Baxter receives FDA approval for dialysis membrane Theranova

1 September 2020 (Last Updated September 1st, 2020 15:30)

Baxter International has received the US Food and Drug Administration (FDA) De Novo authorisation for its new dialysis membrane Theranova.

Baxter receives FDA approval for dialysis membrane Theranova
Theranova was developed by Baxter to deliver expanded hemodialysis (HDx) therapy. Credit: Baxter International Inc.

Baxter International has received the US Food and Drug Administration (FDA) De Novo authorisation for its new dialysis membrane Theranova.

Theranova is designed to deliver expanded hemodialysis (HDx) therapy. The process involves filtering a wider range of molecules from the blood by targeting the effective removal of conventional and large middle molecules.

HDx is carried out the same way as conventional HD with only a change of the dialyser membrane.

Theranova’s medium cut-off membrane combines high permeability and selectivity for uremic toxins while retaining essential proteins and maintaining albumin levels during treatment.

The cut-off and high retention onset profile accelerate clearance, offering filtration closer to that of the natural kidney, the company noted.

Fewer than 1% of devices have been granted marketing authorisation by the agency under De Novo for the care of patients with kidney failure.

Baxter US Renal Care business general manager Gavin Campbell said: “US patients on HD deserve more options than are currently available to them, and we are taking extraordinary steps to support their access to Theranova.
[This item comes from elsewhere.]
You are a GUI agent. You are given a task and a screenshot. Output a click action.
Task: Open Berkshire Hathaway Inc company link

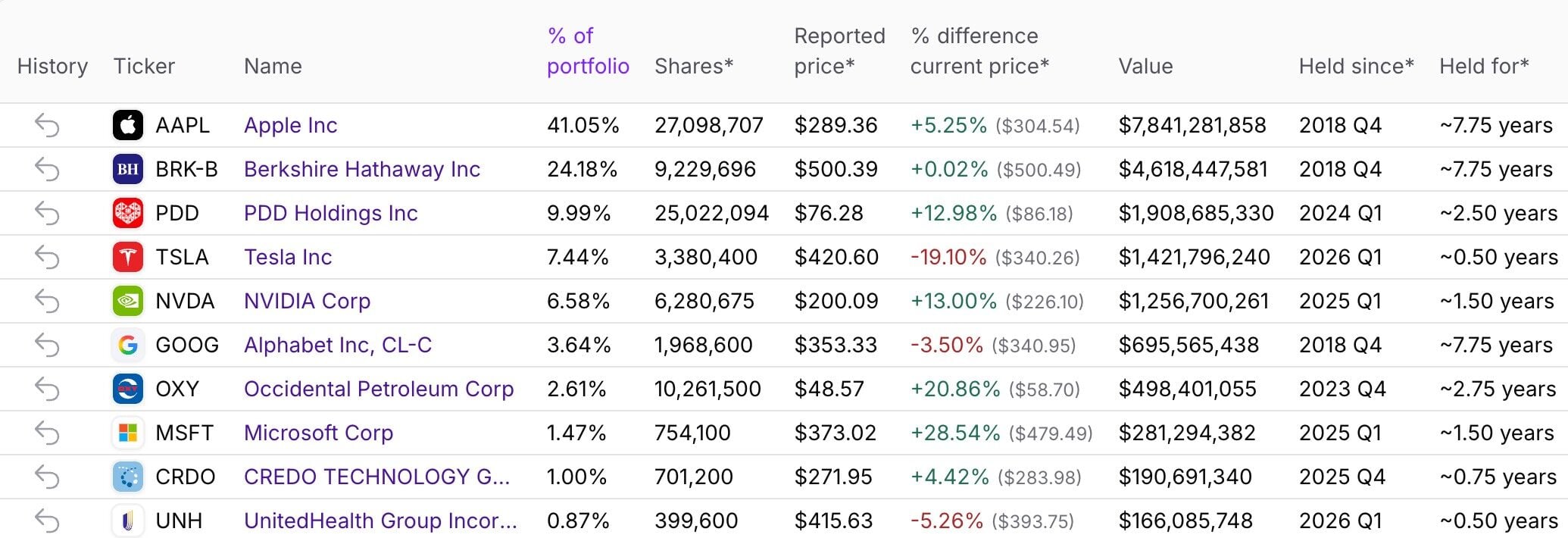click(x=362, y=169)
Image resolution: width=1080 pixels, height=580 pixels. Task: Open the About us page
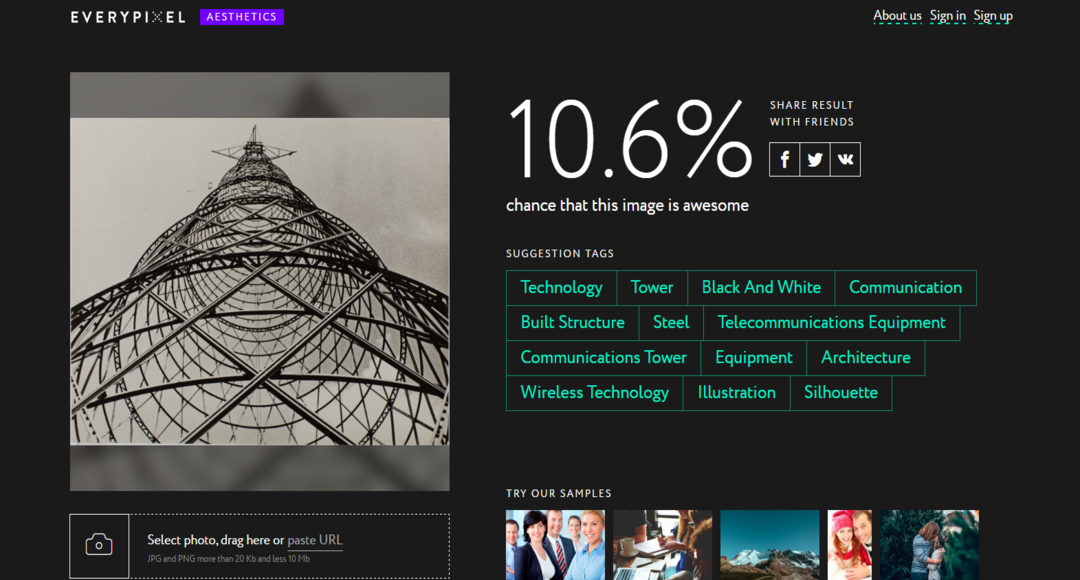pyautogui.click(x=897, y=16)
“Patients are currently treated with HDx enabled by Theranova in more than 40 countries worldwide, and we are doing everything we can in the US to ensure healthcare providers can also realise the full value of this therapy for their patients on HD.”

According to the company, there have been over 90 independent and Baxter-led or sponsored studies on HDx therapy enabled by Theranova.

The studies evaluated a range of clinical and quality-of-life measures, including the ability to clear conventional and large middle molecules, albumin retention, chronic inflammation and other side effects of standard HD therapy.

In addition, the company conducted a randomised controlled clinical study in the US to evaluate the safety and efficacy of HDx therapy enabled by Theranova.

It found that expanded hemodialysis therapy with the Theranova 400 dialyser enables superior removal of large middle molecules compared to a similarly sized high flux dialyser while maintaining serum albumin levels.

Theranova is currently available in 44 countries across Europe, Latin America, Asia and in Canada, and is used in over 850 clinics globally.